Task goal:
The answer should consist of each line below that contains the word "with".

☆ ☆ ☆ ☆ ☆

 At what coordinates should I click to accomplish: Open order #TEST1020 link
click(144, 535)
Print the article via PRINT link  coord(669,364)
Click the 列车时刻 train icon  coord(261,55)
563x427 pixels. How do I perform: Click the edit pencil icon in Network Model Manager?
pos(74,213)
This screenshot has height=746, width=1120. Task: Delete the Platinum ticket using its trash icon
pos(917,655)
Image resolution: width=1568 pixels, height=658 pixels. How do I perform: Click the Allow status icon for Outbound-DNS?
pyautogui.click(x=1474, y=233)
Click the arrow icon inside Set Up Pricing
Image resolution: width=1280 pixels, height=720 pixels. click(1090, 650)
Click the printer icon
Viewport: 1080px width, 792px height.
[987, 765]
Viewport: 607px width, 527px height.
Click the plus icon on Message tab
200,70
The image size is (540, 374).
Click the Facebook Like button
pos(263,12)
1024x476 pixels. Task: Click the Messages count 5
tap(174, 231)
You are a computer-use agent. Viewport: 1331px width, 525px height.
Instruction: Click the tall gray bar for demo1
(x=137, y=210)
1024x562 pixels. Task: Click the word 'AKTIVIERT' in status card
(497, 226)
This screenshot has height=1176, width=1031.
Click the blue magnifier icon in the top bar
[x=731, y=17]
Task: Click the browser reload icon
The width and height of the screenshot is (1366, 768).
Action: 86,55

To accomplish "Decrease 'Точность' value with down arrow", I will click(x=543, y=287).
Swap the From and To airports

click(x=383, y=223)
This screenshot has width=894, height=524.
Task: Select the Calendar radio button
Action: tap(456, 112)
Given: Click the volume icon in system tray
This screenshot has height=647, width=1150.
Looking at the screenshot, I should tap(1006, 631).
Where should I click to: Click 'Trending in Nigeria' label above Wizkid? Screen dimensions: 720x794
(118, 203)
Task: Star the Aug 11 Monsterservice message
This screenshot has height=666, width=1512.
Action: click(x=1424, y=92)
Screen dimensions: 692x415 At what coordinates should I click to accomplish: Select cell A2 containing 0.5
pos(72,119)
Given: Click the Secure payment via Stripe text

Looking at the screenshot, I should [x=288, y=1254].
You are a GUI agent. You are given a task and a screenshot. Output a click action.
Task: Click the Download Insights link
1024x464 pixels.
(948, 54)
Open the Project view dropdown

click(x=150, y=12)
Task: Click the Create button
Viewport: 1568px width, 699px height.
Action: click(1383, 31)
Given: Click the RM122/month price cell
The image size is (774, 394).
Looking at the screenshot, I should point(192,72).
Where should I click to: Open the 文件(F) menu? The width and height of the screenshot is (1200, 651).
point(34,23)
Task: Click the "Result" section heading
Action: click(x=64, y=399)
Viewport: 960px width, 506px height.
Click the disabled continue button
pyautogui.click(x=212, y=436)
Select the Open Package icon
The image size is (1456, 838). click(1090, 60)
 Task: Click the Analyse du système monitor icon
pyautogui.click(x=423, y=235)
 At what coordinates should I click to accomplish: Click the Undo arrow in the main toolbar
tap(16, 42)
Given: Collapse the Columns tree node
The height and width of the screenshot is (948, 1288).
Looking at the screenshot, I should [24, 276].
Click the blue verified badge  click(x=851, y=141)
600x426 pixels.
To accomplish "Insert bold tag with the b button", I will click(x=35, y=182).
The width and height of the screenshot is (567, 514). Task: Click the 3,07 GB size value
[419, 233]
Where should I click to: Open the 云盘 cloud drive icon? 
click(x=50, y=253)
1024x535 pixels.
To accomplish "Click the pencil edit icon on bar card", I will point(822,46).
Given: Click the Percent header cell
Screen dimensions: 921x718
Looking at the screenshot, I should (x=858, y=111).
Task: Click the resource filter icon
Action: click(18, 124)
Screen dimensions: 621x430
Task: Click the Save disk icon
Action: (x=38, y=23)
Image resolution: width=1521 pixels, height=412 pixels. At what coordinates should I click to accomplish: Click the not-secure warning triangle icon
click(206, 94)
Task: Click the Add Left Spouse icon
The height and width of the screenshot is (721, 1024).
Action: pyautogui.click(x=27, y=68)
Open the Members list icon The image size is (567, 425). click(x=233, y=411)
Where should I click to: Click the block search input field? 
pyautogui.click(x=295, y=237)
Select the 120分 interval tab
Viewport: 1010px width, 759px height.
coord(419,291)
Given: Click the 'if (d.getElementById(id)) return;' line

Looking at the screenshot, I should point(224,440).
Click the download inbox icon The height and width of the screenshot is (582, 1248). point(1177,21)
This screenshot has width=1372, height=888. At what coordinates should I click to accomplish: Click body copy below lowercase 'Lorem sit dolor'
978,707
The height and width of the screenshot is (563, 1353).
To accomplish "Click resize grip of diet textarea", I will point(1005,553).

☆ ☆ ☆ ☆ ☆

Final answer:
To accomplish "Decrease 'Точность' value with down arrow", I will click(x=543, y=287).
To accomplish "Insert bold tag with the b button", I will click(x=35, y=182).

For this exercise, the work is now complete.